Task goal
Scan the entries for the word "folder" and report how many lines contain it, as a number with no other words.

++++ Supplied data ++++

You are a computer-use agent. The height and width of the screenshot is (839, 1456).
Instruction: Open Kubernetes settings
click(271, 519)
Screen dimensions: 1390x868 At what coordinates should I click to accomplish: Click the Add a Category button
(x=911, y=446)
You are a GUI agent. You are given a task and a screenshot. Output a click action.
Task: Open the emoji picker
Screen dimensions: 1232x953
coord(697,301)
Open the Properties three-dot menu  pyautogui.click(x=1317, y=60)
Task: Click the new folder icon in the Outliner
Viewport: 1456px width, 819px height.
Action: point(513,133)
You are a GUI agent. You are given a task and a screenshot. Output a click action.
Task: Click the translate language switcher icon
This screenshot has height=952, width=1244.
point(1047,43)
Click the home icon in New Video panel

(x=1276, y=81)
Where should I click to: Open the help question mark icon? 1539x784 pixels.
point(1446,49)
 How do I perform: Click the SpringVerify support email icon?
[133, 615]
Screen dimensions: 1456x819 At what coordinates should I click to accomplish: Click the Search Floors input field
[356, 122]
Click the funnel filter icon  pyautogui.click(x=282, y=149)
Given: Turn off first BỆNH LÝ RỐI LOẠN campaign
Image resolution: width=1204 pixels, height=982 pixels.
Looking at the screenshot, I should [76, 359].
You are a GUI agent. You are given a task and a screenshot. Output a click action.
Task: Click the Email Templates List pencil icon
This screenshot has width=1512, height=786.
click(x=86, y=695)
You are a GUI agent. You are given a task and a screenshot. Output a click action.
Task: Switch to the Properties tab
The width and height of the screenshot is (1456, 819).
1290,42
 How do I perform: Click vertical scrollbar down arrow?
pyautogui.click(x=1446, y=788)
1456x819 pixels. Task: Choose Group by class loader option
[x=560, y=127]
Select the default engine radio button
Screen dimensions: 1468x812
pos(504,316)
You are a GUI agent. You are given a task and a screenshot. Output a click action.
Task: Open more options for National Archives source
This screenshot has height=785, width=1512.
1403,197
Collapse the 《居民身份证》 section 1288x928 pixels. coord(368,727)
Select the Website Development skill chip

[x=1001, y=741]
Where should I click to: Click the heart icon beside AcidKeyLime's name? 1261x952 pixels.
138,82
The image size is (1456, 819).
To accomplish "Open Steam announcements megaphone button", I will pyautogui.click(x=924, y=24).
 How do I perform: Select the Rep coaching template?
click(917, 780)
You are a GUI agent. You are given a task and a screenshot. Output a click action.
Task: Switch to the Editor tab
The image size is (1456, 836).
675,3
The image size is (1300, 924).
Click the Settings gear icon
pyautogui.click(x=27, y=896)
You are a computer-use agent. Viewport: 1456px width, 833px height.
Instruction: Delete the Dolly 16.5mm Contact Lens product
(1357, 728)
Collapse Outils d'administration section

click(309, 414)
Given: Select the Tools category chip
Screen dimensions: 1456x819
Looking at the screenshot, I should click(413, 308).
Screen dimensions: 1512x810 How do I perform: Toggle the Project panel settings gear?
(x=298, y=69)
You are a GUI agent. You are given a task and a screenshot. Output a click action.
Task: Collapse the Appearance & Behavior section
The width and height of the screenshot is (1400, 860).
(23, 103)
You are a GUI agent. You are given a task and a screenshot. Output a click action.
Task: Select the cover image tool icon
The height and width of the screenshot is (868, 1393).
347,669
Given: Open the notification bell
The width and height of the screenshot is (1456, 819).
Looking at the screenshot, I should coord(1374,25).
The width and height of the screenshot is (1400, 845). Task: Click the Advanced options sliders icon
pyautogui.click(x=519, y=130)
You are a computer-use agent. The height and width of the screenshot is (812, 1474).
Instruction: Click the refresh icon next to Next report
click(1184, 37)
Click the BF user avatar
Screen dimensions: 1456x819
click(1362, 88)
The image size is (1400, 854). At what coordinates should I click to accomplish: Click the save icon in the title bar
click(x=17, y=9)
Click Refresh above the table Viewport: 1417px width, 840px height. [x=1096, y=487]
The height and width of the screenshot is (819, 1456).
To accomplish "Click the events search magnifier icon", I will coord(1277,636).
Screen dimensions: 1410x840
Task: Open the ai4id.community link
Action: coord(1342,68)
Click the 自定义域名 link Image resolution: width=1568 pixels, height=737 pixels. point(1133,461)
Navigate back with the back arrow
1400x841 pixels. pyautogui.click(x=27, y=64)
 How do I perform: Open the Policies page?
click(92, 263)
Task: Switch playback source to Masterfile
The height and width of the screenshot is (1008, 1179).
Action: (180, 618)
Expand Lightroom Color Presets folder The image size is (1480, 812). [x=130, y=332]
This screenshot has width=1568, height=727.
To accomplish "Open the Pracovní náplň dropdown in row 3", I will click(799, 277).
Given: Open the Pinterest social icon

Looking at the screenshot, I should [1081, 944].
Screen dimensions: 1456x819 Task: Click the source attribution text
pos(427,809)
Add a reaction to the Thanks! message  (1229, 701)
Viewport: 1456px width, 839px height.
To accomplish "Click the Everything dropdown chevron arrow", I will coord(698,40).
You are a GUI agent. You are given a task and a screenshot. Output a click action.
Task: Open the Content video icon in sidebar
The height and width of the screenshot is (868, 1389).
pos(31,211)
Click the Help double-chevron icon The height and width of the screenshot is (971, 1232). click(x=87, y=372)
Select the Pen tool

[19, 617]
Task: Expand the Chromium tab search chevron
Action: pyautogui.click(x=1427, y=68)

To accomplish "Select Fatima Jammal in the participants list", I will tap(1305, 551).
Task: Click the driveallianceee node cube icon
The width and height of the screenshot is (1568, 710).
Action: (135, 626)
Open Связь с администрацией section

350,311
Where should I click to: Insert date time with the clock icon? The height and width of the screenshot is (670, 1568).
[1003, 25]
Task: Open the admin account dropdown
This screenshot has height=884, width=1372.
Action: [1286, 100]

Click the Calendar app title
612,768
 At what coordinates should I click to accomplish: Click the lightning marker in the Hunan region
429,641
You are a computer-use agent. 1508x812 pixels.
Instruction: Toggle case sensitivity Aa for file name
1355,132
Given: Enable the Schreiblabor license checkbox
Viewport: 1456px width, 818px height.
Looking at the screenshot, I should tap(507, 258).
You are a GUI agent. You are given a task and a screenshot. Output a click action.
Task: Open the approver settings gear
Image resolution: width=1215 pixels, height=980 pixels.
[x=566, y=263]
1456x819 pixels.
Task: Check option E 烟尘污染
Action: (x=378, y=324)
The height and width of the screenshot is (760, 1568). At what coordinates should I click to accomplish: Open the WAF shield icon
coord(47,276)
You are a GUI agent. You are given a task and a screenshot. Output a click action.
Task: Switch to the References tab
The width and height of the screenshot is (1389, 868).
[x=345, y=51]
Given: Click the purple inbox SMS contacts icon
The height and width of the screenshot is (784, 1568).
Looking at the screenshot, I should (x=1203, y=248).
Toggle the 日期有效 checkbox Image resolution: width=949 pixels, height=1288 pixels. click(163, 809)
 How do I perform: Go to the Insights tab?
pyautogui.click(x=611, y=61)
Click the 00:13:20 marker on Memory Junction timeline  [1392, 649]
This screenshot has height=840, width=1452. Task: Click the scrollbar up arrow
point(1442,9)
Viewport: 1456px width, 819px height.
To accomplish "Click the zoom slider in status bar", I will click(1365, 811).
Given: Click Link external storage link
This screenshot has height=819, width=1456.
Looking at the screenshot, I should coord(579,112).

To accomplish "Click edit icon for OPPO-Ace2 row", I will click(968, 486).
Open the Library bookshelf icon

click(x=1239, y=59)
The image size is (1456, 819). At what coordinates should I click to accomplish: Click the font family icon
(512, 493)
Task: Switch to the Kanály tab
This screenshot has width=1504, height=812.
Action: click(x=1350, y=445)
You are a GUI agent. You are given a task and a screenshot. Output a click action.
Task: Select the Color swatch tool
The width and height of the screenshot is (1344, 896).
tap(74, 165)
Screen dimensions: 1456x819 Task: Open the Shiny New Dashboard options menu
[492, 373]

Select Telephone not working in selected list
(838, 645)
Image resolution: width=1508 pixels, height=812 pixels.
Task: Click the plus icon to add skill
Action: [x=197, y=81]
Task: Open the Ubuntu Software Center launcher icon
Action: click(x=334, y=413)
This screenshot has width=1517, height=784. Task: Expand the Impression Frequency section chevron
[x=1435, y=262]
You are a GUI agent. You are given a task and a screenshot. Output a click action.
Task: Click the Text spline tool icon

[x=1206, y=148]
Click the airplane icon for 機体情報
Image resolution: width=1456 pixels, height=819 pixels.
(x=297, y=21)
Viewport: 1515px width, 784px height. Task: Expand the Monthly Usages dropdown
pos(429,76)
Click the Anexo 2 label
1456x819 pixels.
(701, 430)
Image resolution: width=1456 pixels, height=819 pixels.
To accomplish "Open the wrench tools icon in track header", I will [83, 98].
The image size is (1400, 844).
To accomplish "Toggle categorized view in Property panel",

++++

Answer section
2